The mere mention of school triggers negative emotions in members of any age group. Children would sooner choose chaotic, messy activities over organized rows of desks and seven-hour schedules.
Teens and adults dread the classroom to an even greater extent, as they experience it transforms from a simple part of their daily life to the greatest stressor in it.
There is an increasing aversion to academic activities outside the classroom. These being anything from reading for enjoyment to independent research to simply maintaining stimulating conversations.
Individuals are generally quick to lay the blame on modern technology, but computers and their counterparts are little more than distractions, and people would likely employ them less if formulated education were less demanding.
In the past century alone, attending college has become less of a privilege and more of a prerequisite for life. So, after spending 12 years in a desk completing repetitive tasks and standardized tests, young adults are granted the opportunity to accumulate massive debt when many of them possess little to no genuine life involvement.
When high school seniors are asked their post-high school plans, the conventional answer would be that they are attending either a 4-year institution or trade school.
Students who choose to take a year to work or travel are deemed unmotivated, burned out, and usually expected to fall off the academic track. Thus, the students that take time to determine their life goals outside of the school setting are few.
Not everyone can be grouped in the gap year category, as some students who choose the college path directly after high school thrive and maintain the star pupil label.
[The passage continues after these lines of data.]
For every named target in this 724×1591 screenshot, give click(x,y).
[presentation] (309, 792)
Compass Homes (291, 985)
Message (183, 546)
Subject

Some students not geared in the same way struggle with a steep decline in motivation and desire to succeed academically.
They are more engrossed in their phones and television shows because of the mindless entertainment and freedom they provide from the rigidity of regular days.
The lack of flexibility in America’s education system reveals that it was cultivated to create a nation that ultimately produces more workers than thinkers.
The same kids given near full-time jobs in grade school move hastily on to a costly college environment, and in this time of ambiguity they select majors and career paths that will likely be utilized until retirement age.
Perhaps there is no ideal blueprint for education, and the one operating now is best suited for the masses, but when pure desire for knowledge begins to become mindless memorization, change is necessary.